# How Can I Keep Harvesting Swarms From The Same Hive?



## Riverderwent (May 23, 2013)

neelin01 said:


> They dont want to demolish the wall and arent that concerned about the bees living there.


Would your in laws prefer to have the bees out of the wall. If so, you should install a Hogan trapout with a one-way cone in the box and flexible tubing between the trapout box and the hive entrance in the wall. Depending on the manner of construction, the most difficult part may be sealing off other entrances. If you remove the cone and put a frame of eggs and young larvae in the trapout box near where the tube comes in and put some drawn comb on the other side of that brood comb, you may be able to catch the queen in the box.


----------



## GaryG74 (Apr 9, 2014)

Welcome to BeeSource! Agree with David, do the Hogan trap out or set a swarm trap or two about 50 to 75 yards from the wall and catch the swarm(s) that exit every Spring. Good luck either way.

Things to do:
**a)** Copy the passage of the swarm-harvesting thread from "Would your in" up to and including "in the box.".
**b)** Carry on the forum thread about harvesting swarms from the same hive, starting right after its final sentence.
The data that follows is not needed for any of the work here.

Information provided:
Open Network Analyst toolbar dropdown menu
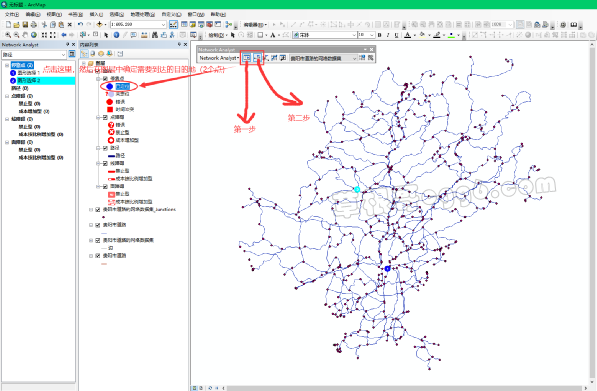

Answers:
**a)**
Would your in laws prefer to have the bees out of the wall. If so, you should install a Hogan trapout with a one-way cone in the box and flexible tubing between the trapout box and the hive entrance in the wall. Depending on the manner of construction, the most difficult part may be sealing off other entrances. If you remove the cone and put a frame of eggs and young larvae in the trapout box near where the tube comes in and put some drawn comb on the other side of that brood comb, you may be able to catch the queen in the box.

**b)**
----------



## neelin01 (Apr 9, 2016)

The ultimate goal is to get them out of the wall eventually But i was thinking it would be a good opportunity to expand my yard. If i could get a few swarms out of it this year then next year ill try to get them out for good. Theyre not in any rush to get them out. I guess i should have said before. The wall is in an old cabin part of the house that is pretty much sealed off from the rest of the house.


----------



## Eikel (Mar 12, 2014)

Enticing the queen out is a long shot, don't count on it happening. Mr Cleo Hogan's method would be a good option; one way exit, when you have enough bees - move the box and add a queen or frame of eggs/larvae. Give the wall hive a few weeks to recover and repeat but don't drag them too low on resources and foragers if the in-laws don't want to open the wall. Helping the wall colony to survive may be in your best interest; comb, honey and all the other hive debris if in the wall will become a bug's blue plate special to raise tons of creepy crawlies.


----------



## neelin01 (Apr 9, 2016)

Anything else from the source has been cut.